By John Anthony Disotto

For Fans Of – Grave of the Fireflies, The Wind Rises, Spirited Away

Sunao Katabuchi’s In This Corner of the World (Kono Sekai no Katsumi ni) is one of the biggest Japanese films of the year and the recent winner of the Japanese Academy Award for Animation of the Year. The crowd-funded story of a young woman named Suzu living between Hiroshima and Kure, Japan in the 1930s and ’40s is a heart-warming and unusually raw and honest tale of World War 2. It is fresh to see such a beautiful depiction of the daily struggles of normal people living throughout the war, oblivious to the real implications of what is going on in the world around them.

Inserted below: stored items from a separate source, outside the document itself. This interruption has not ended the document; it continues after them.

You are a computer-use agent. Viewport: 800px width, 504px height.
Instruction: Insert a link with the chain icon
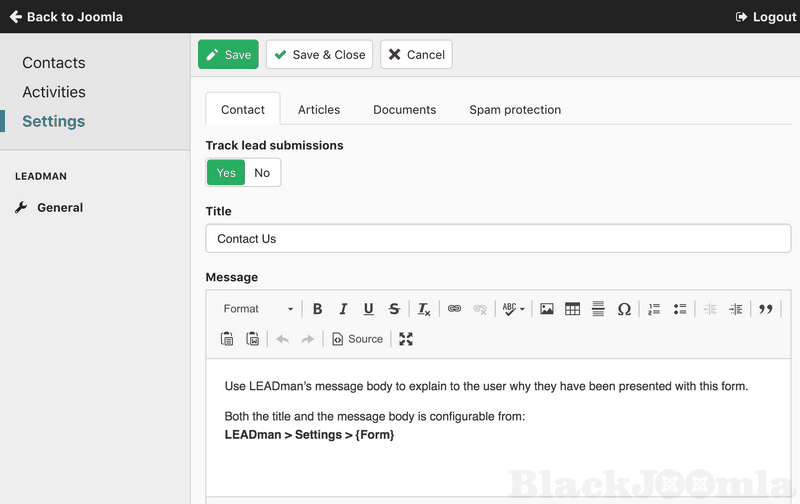click(454, 309)
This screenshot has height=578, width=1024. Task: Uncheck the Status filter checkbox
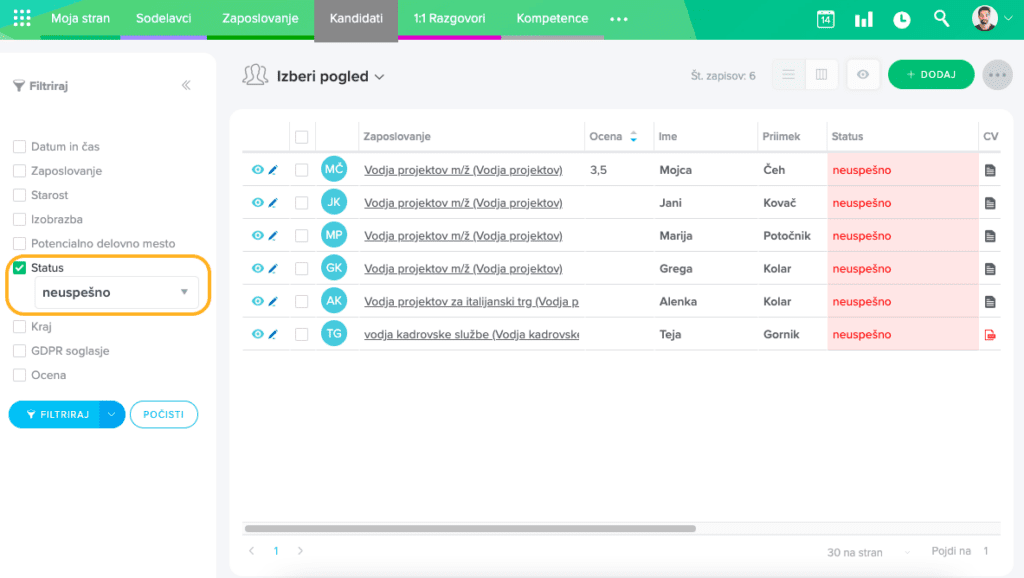pyautogui.click(x=19, y=268)
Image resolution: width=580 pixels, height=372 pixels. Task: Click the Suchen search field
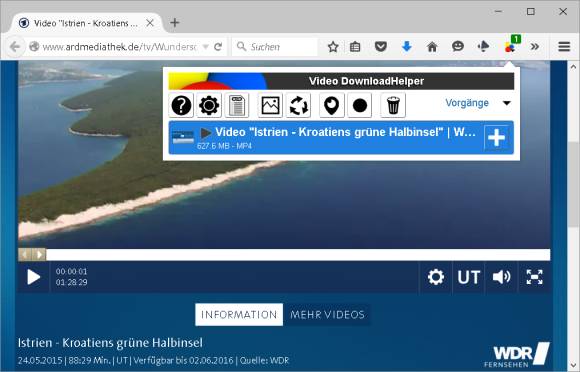[x=275, y=47]
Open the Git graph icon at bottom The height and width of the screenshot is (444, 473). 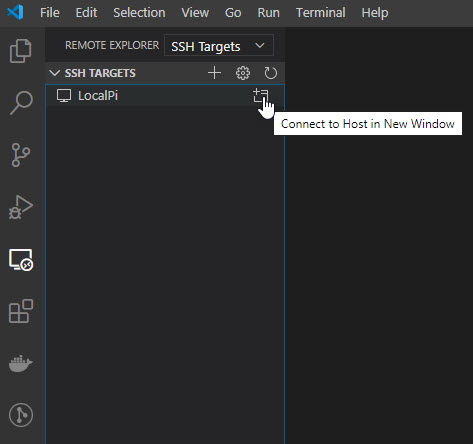pyautogui.click(x=21, y=415)
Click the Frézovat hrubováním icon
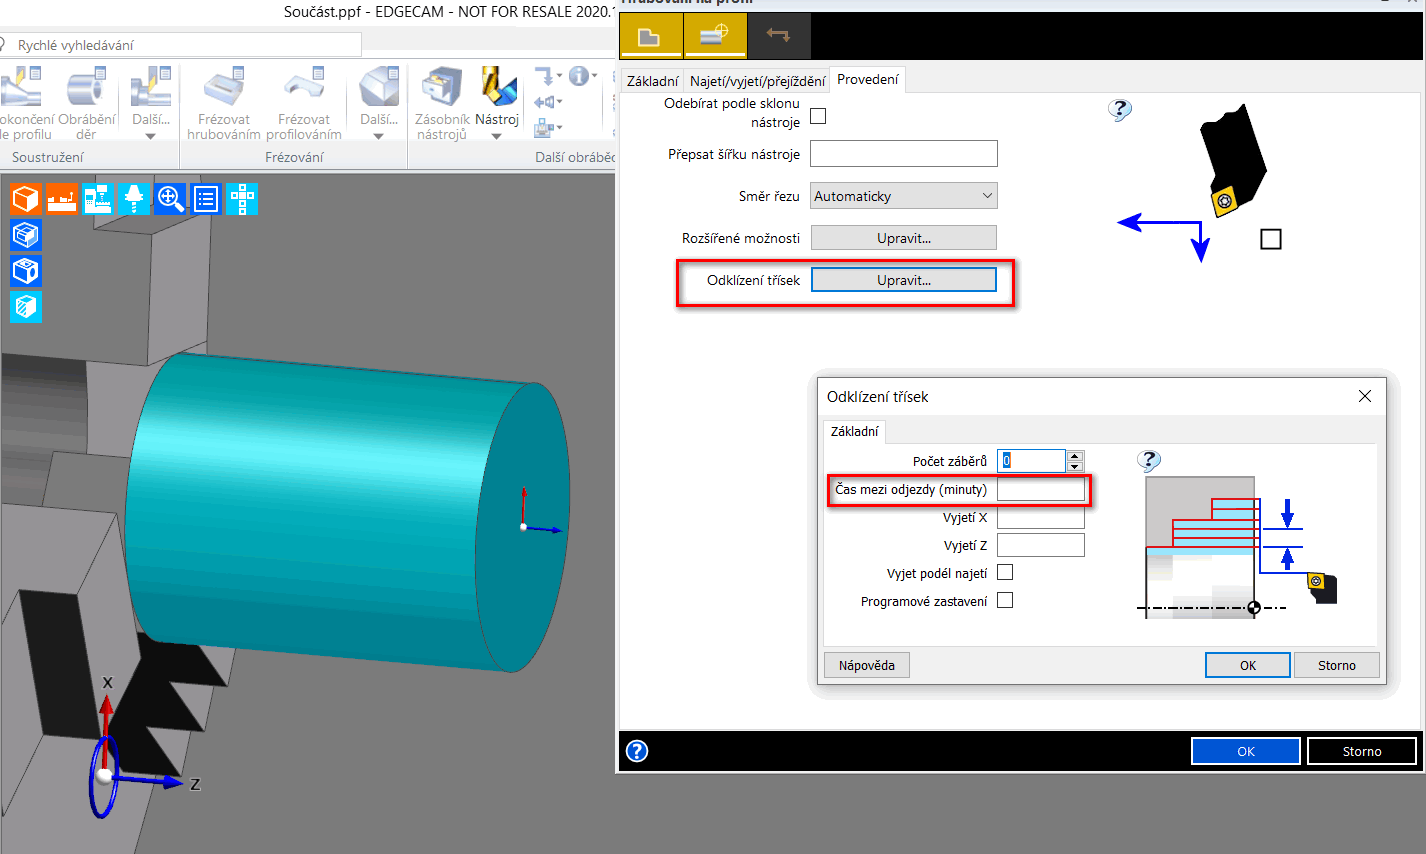1426x854 pixels. coord(224,88)
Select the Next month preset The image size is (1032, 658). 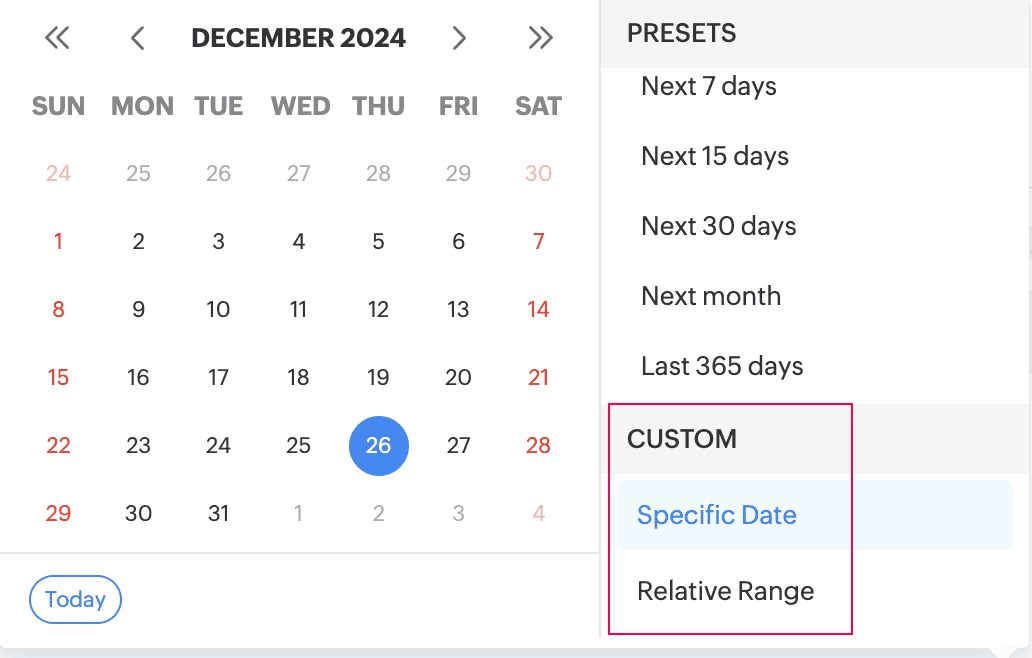point(711,297)
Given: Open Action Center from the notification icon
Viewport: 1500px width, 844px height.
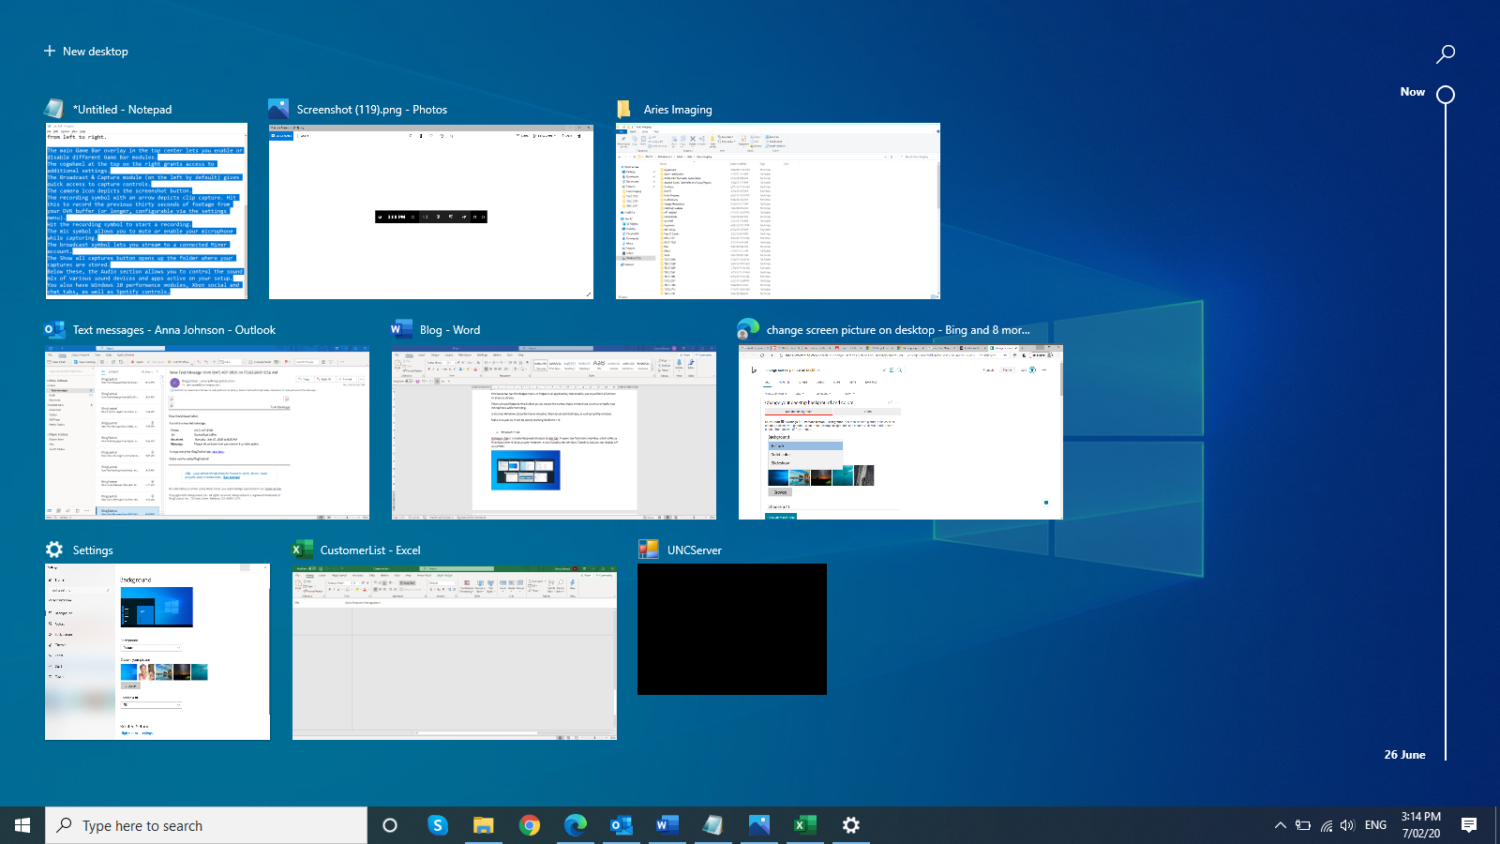Looking at the screenshot, I should tap(1468, 825).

The story of Suzu, a young girl who finds herself in an arranged marriage to a young man sent to the navy is a raw and eye-opening delight that shows a different side to war-time drama. Suzu’s story evolves through the years as the Pacific war grows closer as she deals with rationing, bombings and the impact of war on ordinary lives.

In This Corner of the World is a moving and tender film that creates a real sense of normality in rural Japan before the war takes place. The first half of the film builds through the childhood of Suzu and her family as she becomes a woman, living the life of a stay at home wife, learning how to create garments, and cook rice. It is the sheer time and effort put into the growth of Suzu as a character that creates the depth that allows this film to tackle such dark times with a real sense of hope. Suzu is a vastly developed and human character that allows for In This Corner of the World to move slowly but surely towards a slow burn climax that shows the sheer raw destruction of war.

Every frame is beautifully crafted and whilst the animation isn’t as elaborate as other recent anime, the natural colours and simplicity make for a pleasurable and meaningful experience. The soundtrack is fitting and creates a rural feel that makes for a connection between the viewer and the tale that unfolds. In This Corner of the World, Katabuchi has managed to bring rural 1940’s war-ridden Japan to the western world, it brings a fresh and altruistic view to the war that we seldom see.

It comes as no surprise that Katabuchi has worked on Studio Ghibli classics such as Kiki’s Delivery Service. Whilst the style of animation here isn’t quite to the standards of Studio Ghibli, the use of watercolour and a more artistic approach is refreshingly beautiful and clean. He pastel colours used throughout to depict the sky, sea and clouds create a softness that makes the film’s subject matter more accessible and less mentally draining. The white flashes of the nuclear bomb and the confusion between the civilians as the terror unfolds goes far beyond the artistic approach of the director.

In This Corner of the World is slow and uneventful, this builds to the terrifying and real historical events that impact Suzu’s life. As the film draws to a close and the 129 minutes of beautiful animation turns to black there is a real sense of accomplishment that makes this film a great addition to the war genre.

In This Corner of the World (Kono Sekai no Katsumi ni) releases 28/06/2017 at Cineworld Glasgow Renfrew Street or Edinburgh International Film Festival.